Spear has worked with hundreds of young people over the years through TERS. He begins arming his students with Polaroid cameras, instructing them to take instant portraits of classmates and then respond in writing. Viewing the dozens of images and the written observations by the photographers and their subjects is fascinating as the youthful artists comment on what they see in the faces of their friends as well as their own expressions. This activity opens the door to visual literacy as students learn to recognize the power of their images.

This past school year Spear teamed up with CSKT tribal member, writer and poet Jennifer Greene on an intergenerational two-year project involving 17 TERS students ranging from seventh to twelfth grade called “A Voice - Art Vision and Outreach in Community Education.” The focus was on storytelling with the intention to connect youth with a variety of people in their own community.

According to Spear, he and Greene helped guide the students in the interviewing and photographing process yet stepped back and allowed the student to engage in their subjects and develop a story.

“It is my goal as a photographer and educator to share the power of photography and to bring the excitement of making and sharing pictures to as many diverse audiences as possible,” Spear said.

SKC student Sonny Doney says he has walked away with a new perspective on photo taking after experiencing a class with Spear last fall. “I’ve learned that photography is more than taking random pictures,” Doney said. Spear taught Doney to take the time and effort when photographing, Doney said. “Before I took his class - I didn’t care I would just take pictures randomly, now I pay attention,” he said.

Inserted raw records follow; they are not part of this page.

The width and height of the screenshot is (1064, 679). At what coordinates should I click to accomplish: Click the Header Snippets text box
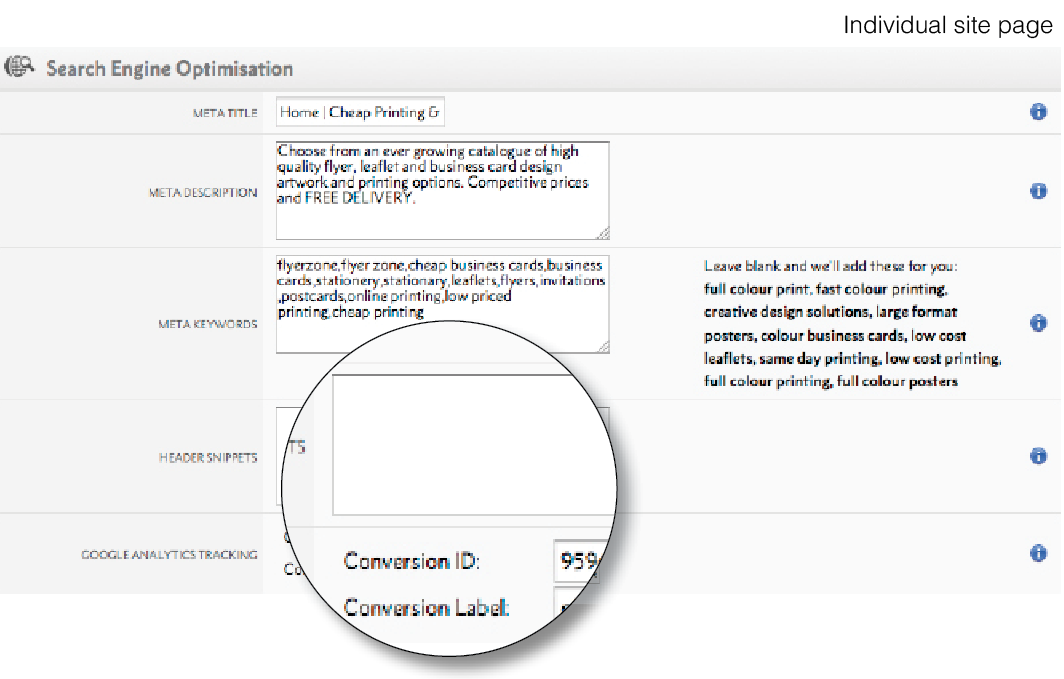point(470,445)
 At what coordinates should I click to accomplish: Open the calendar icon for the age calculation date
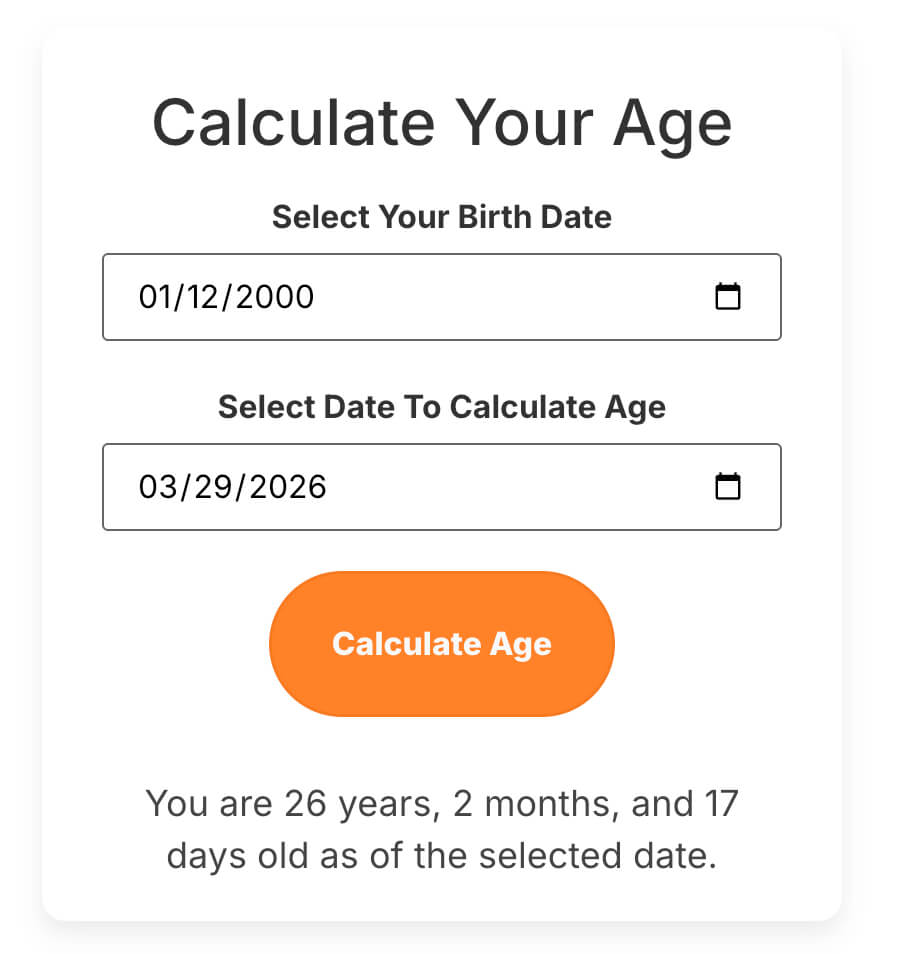click(728, 487)
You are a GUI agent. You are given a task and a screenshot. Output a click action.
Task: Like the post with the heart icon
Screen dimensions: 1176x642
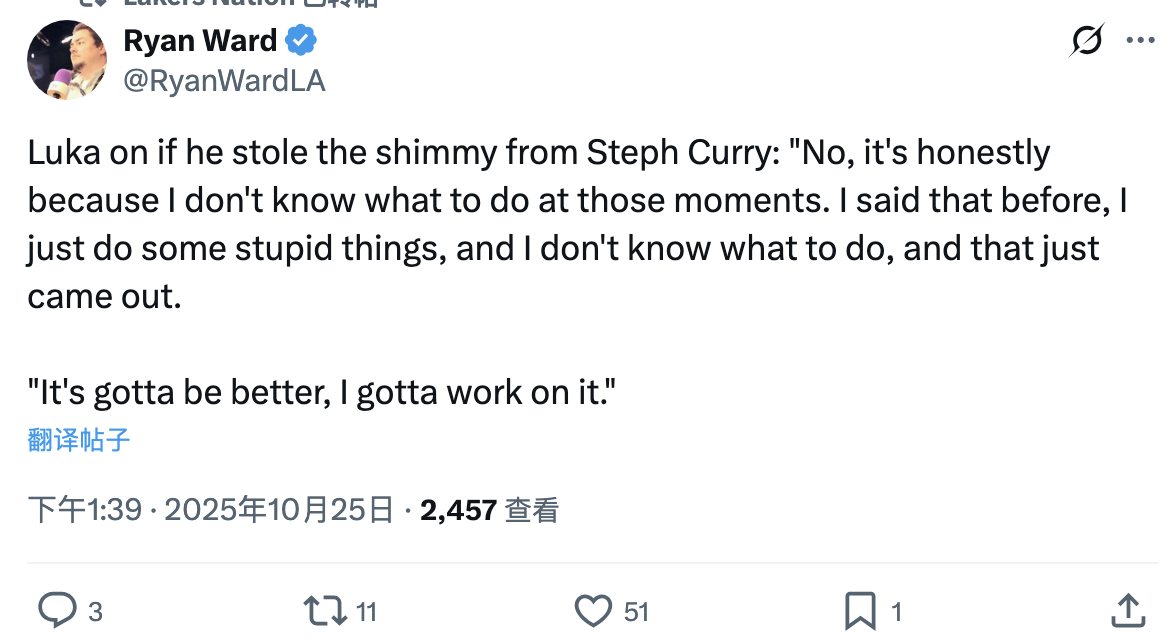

Former SKC student Leslie Camel-Stewart said Spear’s class was one of her favorites and enjoyed it so much that she took it more than once. “Learning to work in the dark room and developing my own film and photos are some of the highlights. My favorite subject to photograph is orchids. David encouraged me to explore flower photography and as a result I have taken some remarkable photos. He is a teacher that allows his students to express themselves through their photographs and subject matter, so every student’s work is as unique as their vision,” she said.

Although Spear is known for teaching others in the valley, he practices what he teaches by toting his camera where ever he goes; documenting the surroundings through film and refining the craft of shutter speed and decisive moment. The exhibit “Snippets from the Bright and from the Shade” surveys several bodies of Spear’s work from the past four decades.


Mirror Landscape by David Spear

The exhibit will run from Friday, September 3 through Thursday, December 23, with an artist reception at 6 pm on September 3.

On Wednesday, October 6, Spear will offer a lecture called “Concerned Photography” that will begin at 6 p.m.

On Saturday, October 9, from 11 a.m. to 12:30 p.m. there will be a Family Art Workshop with David Spear. A teacher workshop, “Photography and Poetry/Visions and Voices” will be held on November 6 from 9 a.m. to 12 p.m.

“His commitment to community and young people is inspirational, he has taken the time to let Native youth have a voice through their photographs. We are lucky to have such an experienced photographer share his knowledge with us.” Camel-Stewart said.